Items from a dataset:

★ ★ ★ ★ ★ ★ ★

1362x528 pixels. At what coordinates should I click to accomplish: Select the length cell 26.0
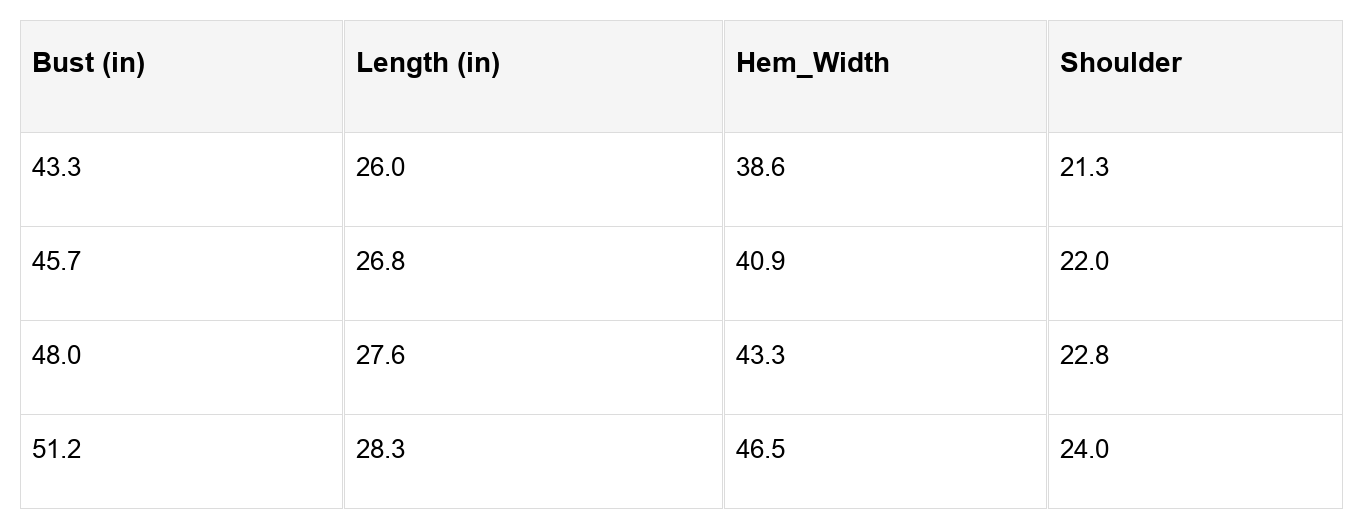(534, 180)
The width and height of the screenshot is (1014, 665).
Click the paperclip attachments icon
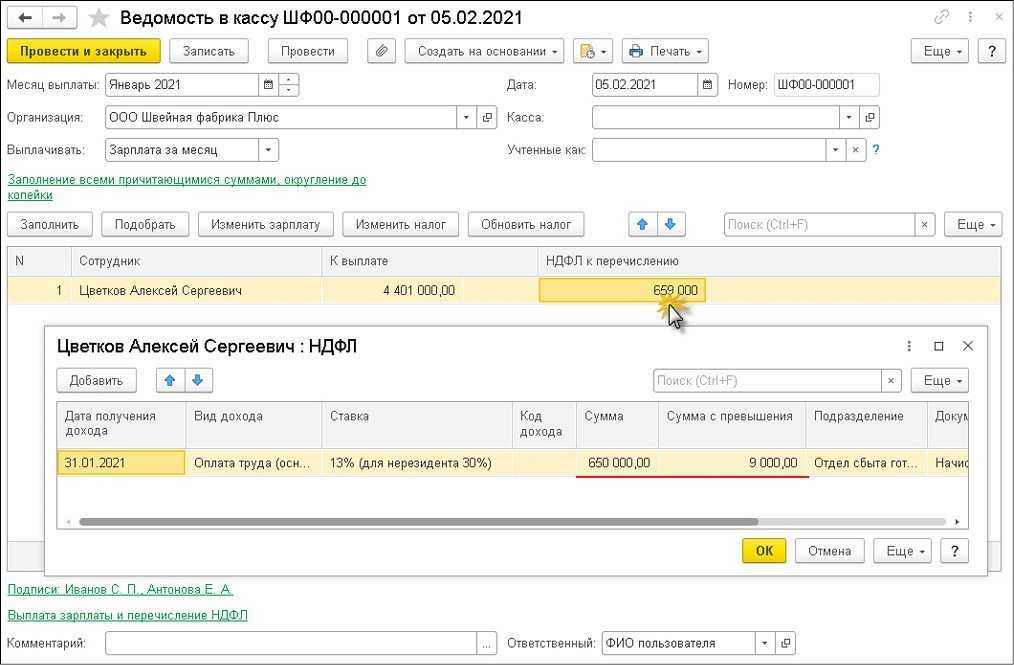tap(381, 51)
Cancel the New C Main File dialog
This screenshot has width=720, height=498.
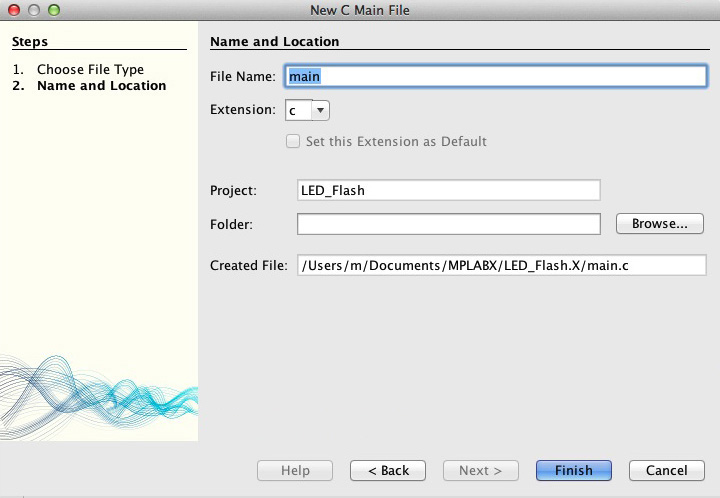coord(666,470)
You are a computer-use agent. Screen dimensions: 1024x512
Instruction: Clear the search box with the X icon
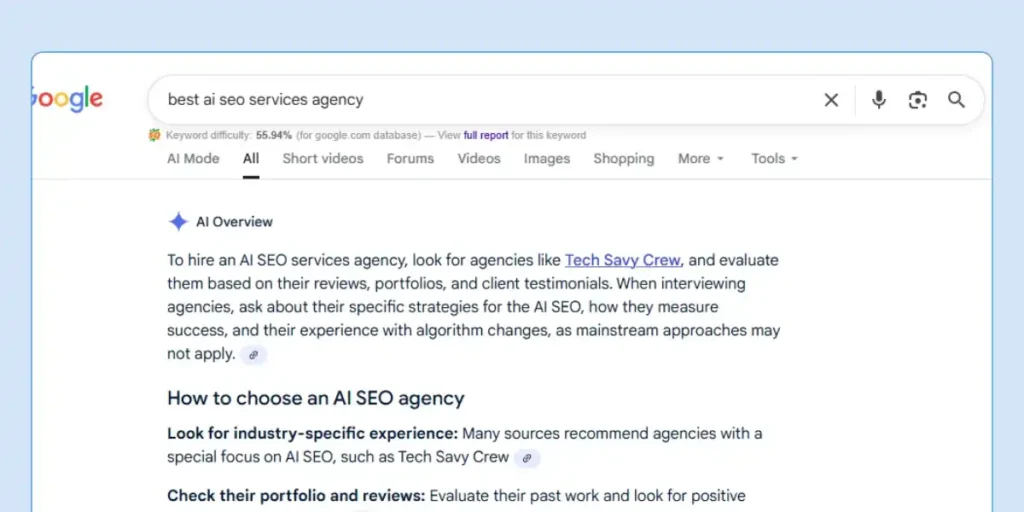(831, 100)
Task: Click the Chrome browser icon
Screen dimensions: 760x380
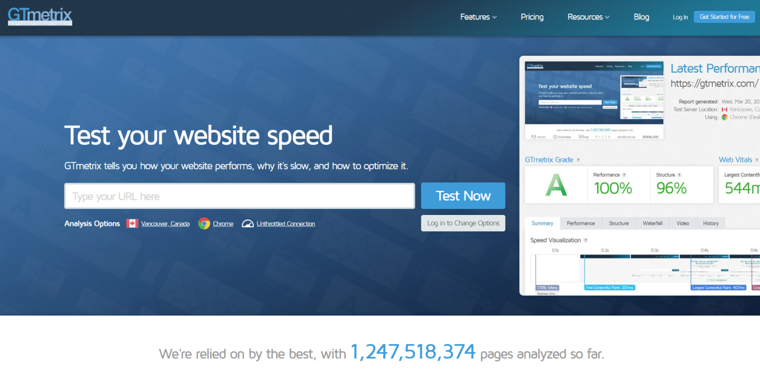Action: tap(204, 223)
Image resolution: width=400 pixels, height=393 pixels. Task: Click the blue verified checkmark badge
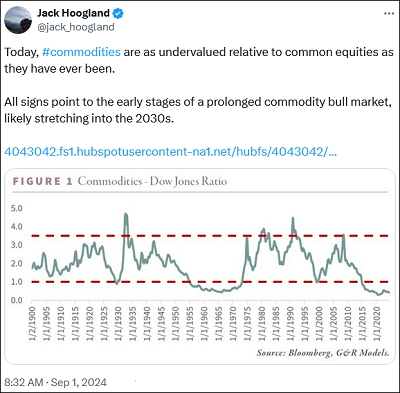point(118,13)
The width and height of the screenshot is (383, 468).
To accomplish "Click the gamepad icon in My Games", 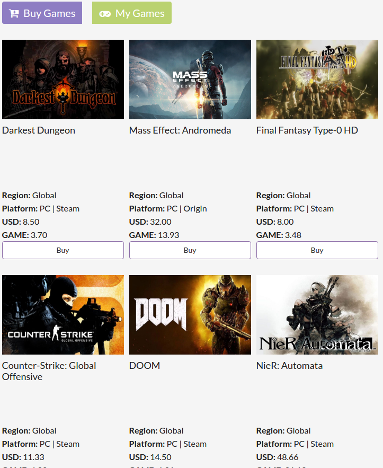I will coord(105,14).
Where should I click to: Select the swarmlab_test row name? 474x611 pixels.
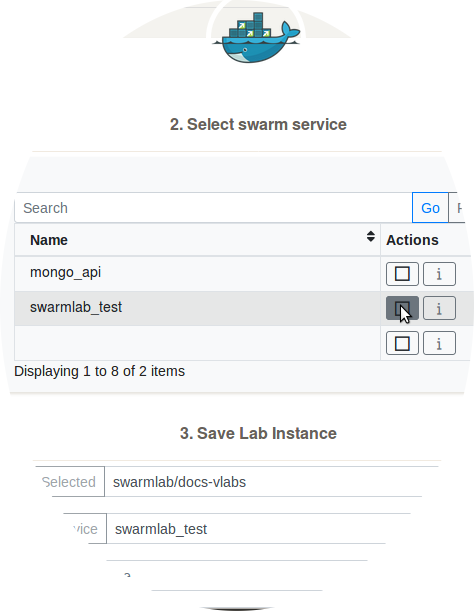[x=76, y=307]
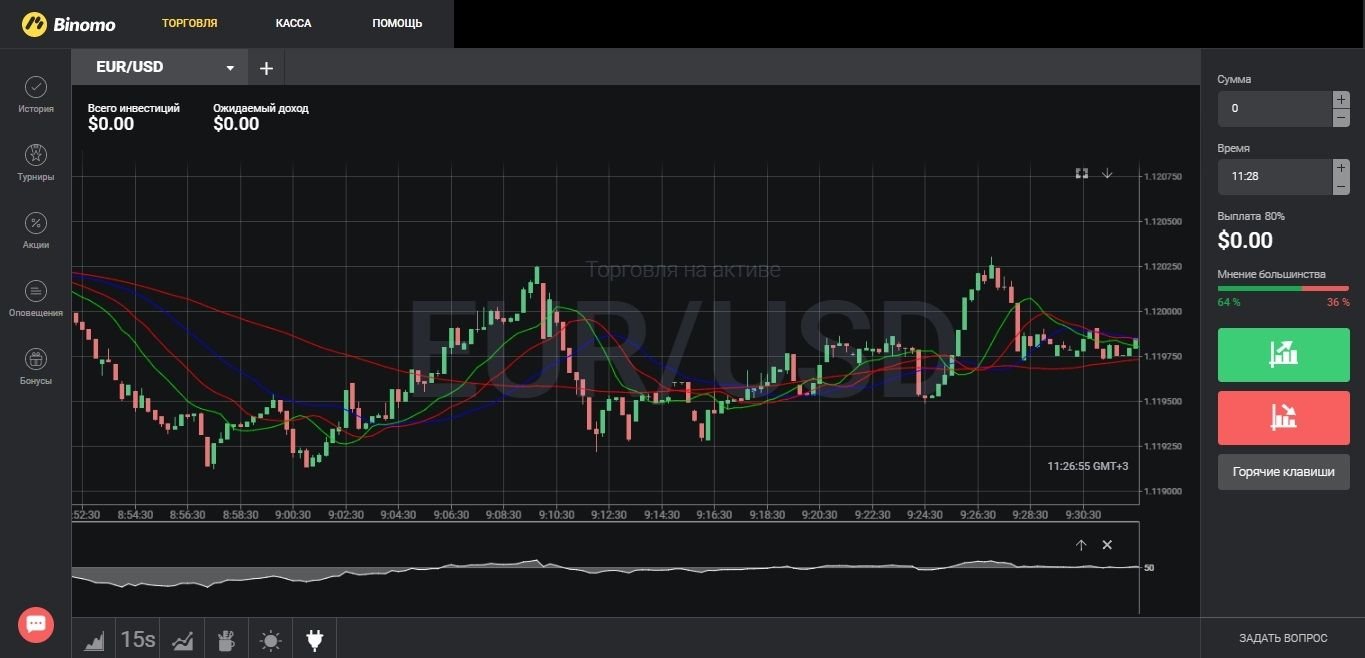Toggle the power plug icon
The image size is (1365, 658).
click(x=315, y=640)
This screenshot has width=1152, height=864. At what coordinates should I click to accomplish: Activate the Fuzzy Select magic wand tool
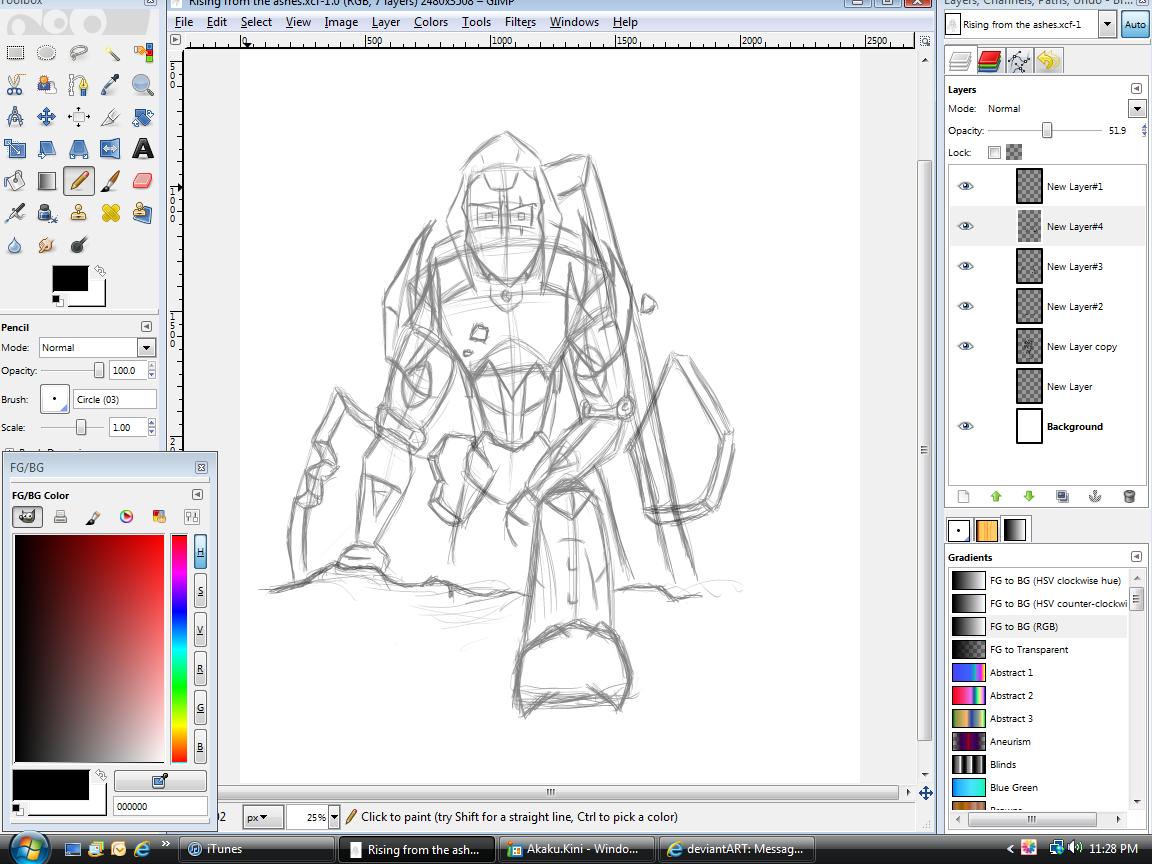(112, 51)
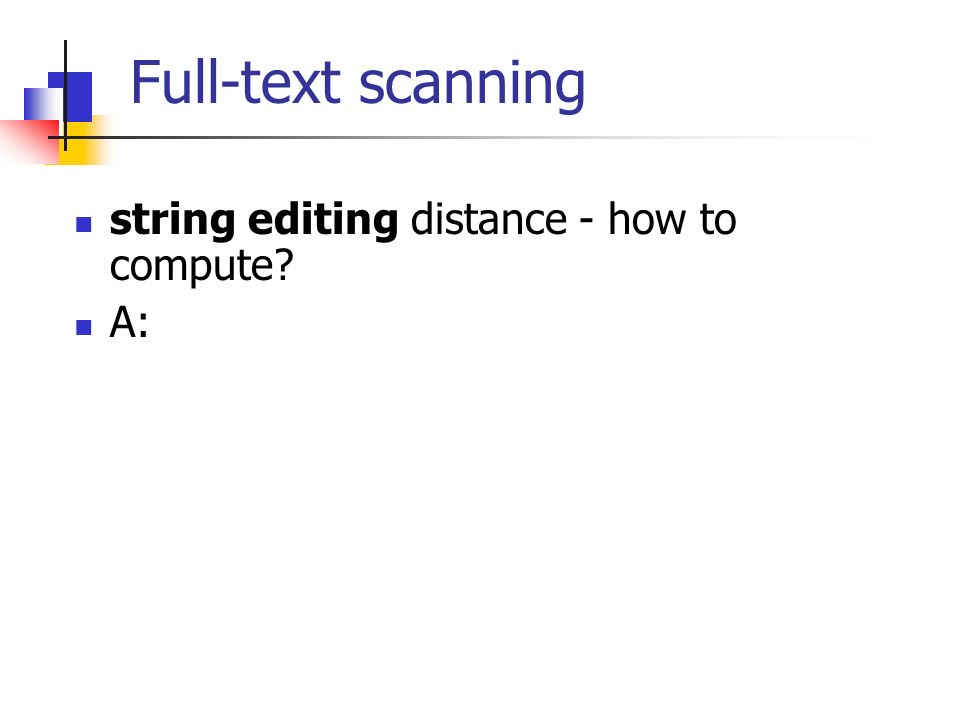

★ ★ ★ ★ ★ ★ ★

**WORK TASK:** In the records above, take every line from the opening one through the line with "Cancel the New C Main File dialog" and repeat it exactly; pictures are not part of the copy.

**COMPLETED TASK:**
1362x528 pixels. At what coordinates should I click to accomplish: Select the length cell 26.0
(534, 180)
The width and height of the screenshot is (1014, 665).
Click the paperclip attachments icon
tap(381, 51)
Cancel the New C Main File dialog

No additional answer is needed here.